Open Source

2000 TPS with QWEN 3.5 27b on RTX-5090

A developer hit 2000 tokens per second by fine-tuning Qwen 3.5 27B for a high-throughput classification task.

Deep Dive

A developer has demonstrated a breakthrough in inference speed, achieving a throughput of approximately 2000 tokens per second (TPS) using Alibaba's Qwen 3.5 27B model. The test involved a specialized document classification task, processing 1,214,072 input tokens to produce only 815 output tokens, successfully classifying 320 unique markdown documents in a 10-minute window. The setup utilized the unsloth/Qwen3.5-27B-UD-Q5_K_XL.gguf quantized model running on the official llama.cpp server-cuda13 image, powered by an RTX 5090 GPU. The key to this performance was a highly optimized configuration tailored for a specific, high-volume workflow where each document is distinct, eliminating caching benefits.

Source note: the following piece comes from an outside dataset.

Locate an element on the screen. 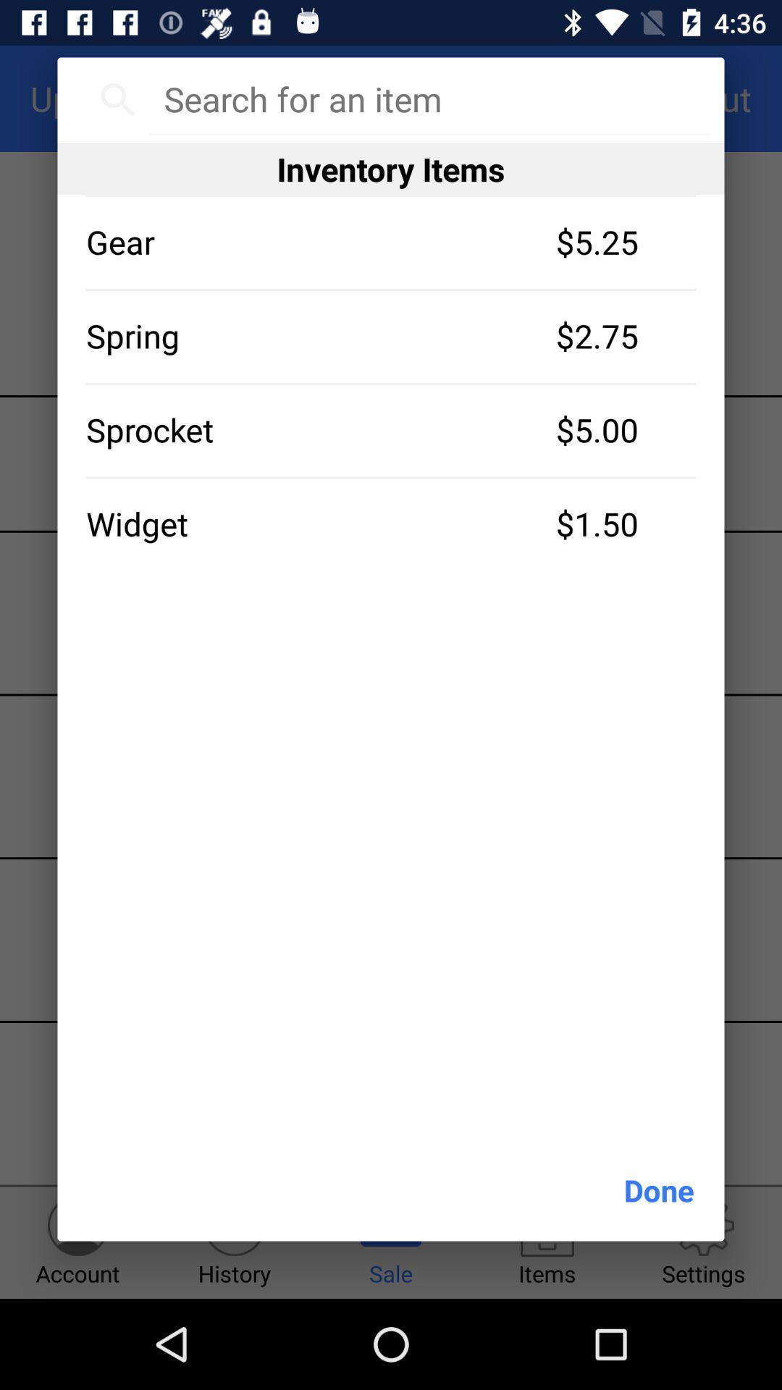 The image size is (782, 1390). item above inventory items icon is located at coordinates (428, 98).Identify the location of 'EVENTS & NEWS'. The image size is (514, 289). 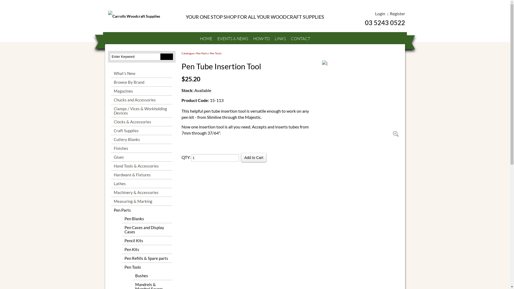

Critical optimizations included disabling unused vision modules, enforcing a "no thinking" mode to prevent speculative execution, and carefully managing VRAM to fit the entire context during inference. The developer reduced the context window to 128k and set the parallelism equal to a batch size of 8, allocating 16k of context per request. This configuration allowed the system to process the vast majority of documents at extreme speed, kicking out only the largest 1% for separate handling. While these numbers are situational and not from formal benchmarks, they showcase the potential for custom-tuned, quantized models to achieve unprecedented throughput for targeted enterprise applications like bulk document analysis and classification.

Key Points
  • Achieved ~2000 TPS using Qwen 3.5 27B quantized model (Q5_K_XL) on RTX 5090 hardware.
  • Processed 1.2M input tokens to generate 815 output tokens, classifying 320 docs in 10 minutes.
  • Optimizations included a 128k context window, batch size of 8, and disabling unused vision modules.

Why It Matters

Shows how specialized tuning can unlock order-of-magnitude speed gains for high-volume, real-world AI tasks like document processing.